Le blogue de L’Homme nouveau publie de larges extraits d’un article du dernier numéro de la revue Sedes Sapientiæ (n° 137), organe des religieux de Saint-Vincent-Ferrier (Chémeré-le-Roi), qui développe une analyse rigoureuse intitulée « L’imputabilité du péché mortel dans l’exhortation apostolique Amoris lætitia », sur le thème : affirmer que l’adultère est permis en certaines circonstances est directement contraire à la doctrine catholique.
« Amoris lætitia affirme l’existence de situations dans lesquelles le sujet peut poser délibérément un acte contraire à la loi divine en matière grave sans pécher mortellement, parce que « les normes générales ne peuvent pas embrasser dans l’absolu toutes les situations particulières » (304). Il y aurait donc des situations où la non-observation volontaire d’une norme proscrivant un acte intrinsèquement mauvais en matière grave ne s’appliquerait pas ou, du moins, n’obligerait pas sous peine de péché mortel (sub gravi). On pourrait donc parfois manquer gravement à la loi de Dieu, en toute conscience, sans pécher mortellement. […]

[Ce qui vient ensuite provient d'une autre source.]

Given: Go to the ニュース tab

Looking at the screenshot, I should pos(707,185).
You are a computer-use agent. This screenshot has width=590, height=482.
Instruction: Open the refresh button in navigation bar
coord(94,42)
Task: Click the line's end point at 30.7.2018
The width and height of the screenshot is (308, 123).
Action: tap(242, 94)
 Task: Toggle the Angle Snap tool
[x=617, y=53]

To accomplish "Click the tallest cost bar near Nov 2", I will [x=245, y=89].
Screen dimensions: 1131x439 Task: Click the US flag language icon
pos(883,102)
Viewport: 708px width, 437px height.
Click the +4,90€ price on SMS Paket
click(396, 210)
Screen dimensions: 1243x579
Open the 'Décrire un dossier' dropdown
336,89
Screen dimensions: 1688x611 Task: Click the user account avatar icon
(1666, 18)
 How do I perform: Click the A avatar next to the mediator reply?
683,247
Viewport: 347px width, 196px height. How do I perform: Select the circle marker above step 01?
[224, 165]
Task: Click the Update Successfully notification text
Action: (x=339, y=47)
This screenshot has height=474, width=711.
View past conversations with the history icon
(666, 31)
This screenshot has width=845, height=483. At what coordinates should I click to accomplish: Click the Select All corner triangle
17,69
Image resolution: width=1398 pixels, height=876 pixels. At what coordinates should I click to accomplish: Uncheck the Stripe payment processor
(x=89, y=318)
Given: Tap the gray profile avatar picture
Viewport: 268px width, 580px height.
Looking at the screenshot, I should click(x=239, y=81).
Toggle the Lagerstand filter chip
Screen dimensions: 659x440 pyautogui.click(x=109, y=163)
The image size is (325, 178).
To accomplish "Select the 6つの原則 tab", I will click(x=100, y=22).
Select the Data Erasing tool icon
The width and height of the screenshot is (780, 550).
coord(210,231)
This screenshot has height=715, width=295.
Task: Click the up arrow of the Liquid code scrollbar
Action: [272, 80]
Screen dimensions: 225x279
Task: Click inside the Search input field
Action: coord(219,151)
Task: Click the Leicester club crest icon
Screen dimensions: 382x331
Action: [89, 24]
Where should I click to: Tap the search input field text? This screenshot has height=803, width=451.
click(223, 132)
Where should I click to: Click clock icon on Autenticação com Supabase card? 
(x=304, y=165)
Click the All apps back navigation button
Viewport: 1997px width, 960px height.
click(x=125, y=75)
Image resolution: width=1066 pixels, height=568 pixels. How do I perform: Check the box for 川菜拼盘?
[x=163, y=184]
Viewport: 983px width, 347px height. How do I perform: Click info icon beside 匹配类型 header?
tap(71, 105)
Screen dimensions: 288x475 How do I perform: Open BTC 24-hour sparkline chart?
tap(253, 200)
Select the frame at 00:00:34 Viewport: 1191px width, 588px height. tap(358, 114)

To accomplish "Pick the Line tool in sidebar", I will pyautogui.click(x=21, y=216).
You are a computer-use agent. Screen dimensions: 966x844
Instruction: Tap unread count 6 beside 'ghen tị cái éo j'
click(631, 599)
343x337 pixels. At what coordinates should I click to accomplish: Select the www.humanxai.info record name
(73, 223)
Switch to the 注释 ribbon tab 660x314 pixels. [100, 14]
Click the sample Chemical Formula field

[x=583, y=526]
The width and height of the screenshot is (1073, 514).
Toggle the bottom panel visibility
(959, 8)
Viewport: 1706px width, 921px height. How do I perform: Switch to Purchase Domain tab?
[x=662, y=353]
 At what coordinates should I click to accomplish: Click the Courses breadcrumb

Rappelons que, dans les cas envisagés, la non-imputabilité du péché objectivement mortel n’est pas consécutive à une diminution du volontaire, puisque c’est de façon délibérée que le fidèle, aidé de son pasteur, décide de persister dans son comportement désordonné, cherchant par ailleurs à répondre à l’appel de Dieu dans la complexité de sa situation concrète. Or une telle assertion peut-elle être considérée comme un développement homogène de la doctrine catholique? […]
Les préceptes négatifs de la loi naturelle sont universellement valables : ils obligent tous et chacun, toujours et en toute circonstance. En effet, ils interdisent une action déterminée semper et pro semper, sans exception, parce que le choix d’un tel comportement n’est en aucun cas compatible avec la bonté de la volonté de la personne qui agit, avec sa vocation à la vie avec Dieu et à la communion avec le prochain. Il est défendu à tous et toujours de transgresser des préceptes qui interdisent, à tous et à tout prix, d’offenser en quiconque et, avant tout, en soi-même la dignité personnelle commune à tous (VS, n° 52). Affirmer le contraire, c’est s’opposer à la doctrine catholique la plus fermement établie. […]
Prenons un exemple qui éclairera ce point. Roberto et Enzo sont deux mafieux liés par une vieille amitié. Un jour, Roberto reçoit de son Parrain l’ordre d’éliminer Enzo. Roberto sait que, s’il n’obtempère pas, sa famille sera mise en danger. Pour protéger les siens, il se rend donc chez son ami et l’abat, la mort dans l’âme. Il y a là un volontaire parfait, c’est-à-dire suffisant pour poser un acte pleinement délibéré, bien qu’il soit évidemment mêlé d’involontaire : Roberto aimerait pouvoir faire autrement mais, tout bien considéré, il se résout à tuer Enzo. En revanche, s’il reçoit l’ordre de tuer Luigi, qu’il hait, il l’abattra sans aucun regret. Ce second péché sera bien sûr plus grave que le premier. Mais qui osera prétendre que le meurtre d’Enzo n’est qu’un péché véniel parce qu’il n’est pas commis de bon cœur ? Mutatis mutandis, les personnes en situation objectivement contraire au précepte négatif de la loi naturelle proscrivant l’adultère, mais qui, le sachant, estiment ne pouvoir agir autrement, sont dans un cas analogue à celui du mafieux qui abat son meilleur ami pour protéger les siens ».